== SOURCE EXCERPT

This new digital SLR-friendly zoom lens from Tamron is a great way to acquire a high-quality zoom lens for a fraction of the cost if you bought from the camera maker (e.g., Nikkor). Tamron claims this is world's "smallest and lightest" zoom lens for the focal range. I have no idea if that's true. It's small and lightweight indeed, about the same size as the DX lens bundled with the Nikon D70 but feels lighter in the hand. To my eyes it's a plastic lens, but this made-in-Japan lens looks and feels solid. It has all the bells and whistles of a modern lens: XR, LD, asperical, plus macro capability. In real world shooting I'm very happy with the result, and I really don't think buying an official Nikkor lens would make much of a difference. Two things to keep in mind is, 1) as long as you buy a namebrand lens (Tamron, Sigma, and maybe Vivitar) you are getting a good deal, and 2) the marginal increase in lens quality (perceived or real) from the camera maker is extremely unlikely to improve pictures by any discernible amount. Give Ansel Adams a disposable camera and he would still take better pics than you and me, period. As long as you have a high quality, capable lens like this Tamron, you are armed with all the gear you need to NOT miss a great picture opportunity. The only ingredient nobody can sell, is your creativity. (Unfortunately the latter is what I lack and try to improve. For now, at least the Tamron is giving me the right tool.)

For digital Nikon SLRs, the 1.5 "magnification" factor (or crop factor) means the effective focal length of this Tamron is about 43-460mm in 35mm equivalent.

In short, this is a really top-quality lens that any Nikon D70 enthusiast should consider. It's a lot bang for the buck, and it's even made in Japan unlike many Nikon official lenses which are made in sweatshops in Southeast Asia.

====
== DATASET RECORDS

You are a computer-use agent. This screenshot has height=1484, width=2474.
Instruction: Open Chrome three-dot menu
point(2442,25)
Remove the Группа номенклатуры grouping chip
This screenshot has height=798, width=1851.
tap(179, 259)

====

SHORT TASK
Please retype the passage of the Tamron lens review starting at "In short, this" and ending at "in Southeast Asia.".

CORRECT OUTPUT
In short, this is a really top-quality lens that any Nikon D70 enthusiast should consider. It's a lot bang for the buck, and it's even made in Japan unlike many Nikon official lenses which are made in sweatshops in Southeast Asia.